16.         In this case, there was sufficient information for the tribunal to make a decision. Whatever work-related activity may involve, Mrs L should be able to undertake it. She is able to travel and even to drive herself short distances. She was able to attend and endure an interview and examination with the health care professional, which lasted for 51 minutes. She is able to attend to her own basic needs, to manage short trips, and to attend to her business in shops, her bank and the post office. I accept the Secretary of State’s submission to that effect.
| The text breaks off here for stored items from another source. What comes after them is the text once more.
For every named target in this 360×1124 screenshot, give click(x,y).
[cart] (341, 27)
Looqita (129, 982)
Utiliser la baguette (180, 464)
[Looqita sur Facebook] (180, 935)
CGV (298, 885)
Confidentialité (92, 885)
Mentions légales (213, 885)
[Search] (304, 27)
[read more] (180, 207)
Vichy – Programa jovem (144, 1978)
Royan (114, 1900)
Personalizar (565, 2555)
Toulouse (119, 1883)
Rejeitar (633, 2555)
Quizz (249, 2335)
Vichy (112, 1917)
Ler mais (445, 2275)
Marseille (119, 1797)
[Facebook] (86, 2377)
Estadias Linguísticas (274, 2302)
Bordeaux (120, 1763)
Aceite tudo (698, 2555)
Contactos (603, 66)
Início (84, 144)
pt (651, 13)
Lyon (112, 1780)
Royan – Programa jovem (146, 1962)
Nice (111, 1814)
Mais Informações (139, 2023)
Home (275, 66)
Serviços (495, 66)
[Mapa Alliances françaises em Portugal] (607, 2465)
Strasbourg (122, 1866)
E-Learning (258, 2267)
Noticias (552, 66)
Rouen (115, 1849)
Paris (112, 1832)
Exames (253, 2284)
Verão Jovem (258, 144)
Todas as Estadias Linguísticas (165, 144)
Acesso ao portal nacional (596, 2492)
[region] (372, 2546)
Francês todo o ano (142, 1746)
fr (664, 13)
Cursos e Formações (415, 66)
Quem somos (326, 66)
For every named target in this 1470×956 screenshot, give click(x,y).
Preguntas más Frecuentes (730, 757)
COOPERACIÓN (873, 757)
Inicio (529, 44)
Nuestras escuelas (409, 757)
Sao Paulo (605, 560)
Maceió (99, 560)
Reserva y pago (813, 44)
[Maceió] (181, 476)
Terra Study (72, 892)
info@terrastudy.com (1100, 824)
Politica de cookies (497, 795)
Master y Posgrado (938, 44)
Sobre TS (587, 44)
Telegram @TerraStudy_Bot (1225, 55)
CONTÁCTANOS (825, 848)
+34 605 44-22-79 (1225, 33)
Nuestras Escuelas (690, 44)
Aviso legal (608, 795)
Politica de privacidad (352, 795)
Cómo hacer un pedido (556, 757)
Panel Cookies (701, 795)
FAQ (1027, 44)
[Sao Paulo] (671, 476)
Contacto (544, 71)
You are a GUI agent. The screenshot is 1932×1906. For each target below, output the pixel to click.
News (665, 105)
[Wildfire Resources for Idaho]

17.         Although Mrs L had not put her case in quite this way, it would be fair to state it like this. The tribunal has accepted that I am not able to sustain sufficient activity to be capable of work and my condition is not going to improve, so what is the point of making me undertake activity to prepare me for work of which I will never be capable? The answer is that the law is not structured in that way. There are claimants who are not capable of work and never will be capable of work but whose condition and disabilities are not such that they can satisfy the conditions for the support group. To put it another way, the support group is not for those who will never be capable of work. It is for a narrower category. That may explain why, by Mrs L’s report, her Jobcentre Plus adviser has not asked her to undertake any work-related activity.

F.            Conclusion – disability living allowance

18.         Finally, I need to deal with Mrs L’s argument on her award of the mobility component of disability living allowance at the higher rate. This is evidence that, at the time of the award of disability living allowance, Mrs L had limited mobility sufficient to qualify for the mobility component at the higher rate. However, without more information it is impossible to relate it to the specific terms of the activity of mobilising in Schedule 2. That would require more evidence about how her mobility was restricted and at what point it would give rise to significant discomfort or exhaustion. And if that evidence is necessary, the question arises: what value does the fact that the claimant has an award of the mobility component add to her case? It is possible that in many, if not most, cases the answer will be: little or nothing. In other words, it is the evidence that matters, not the award.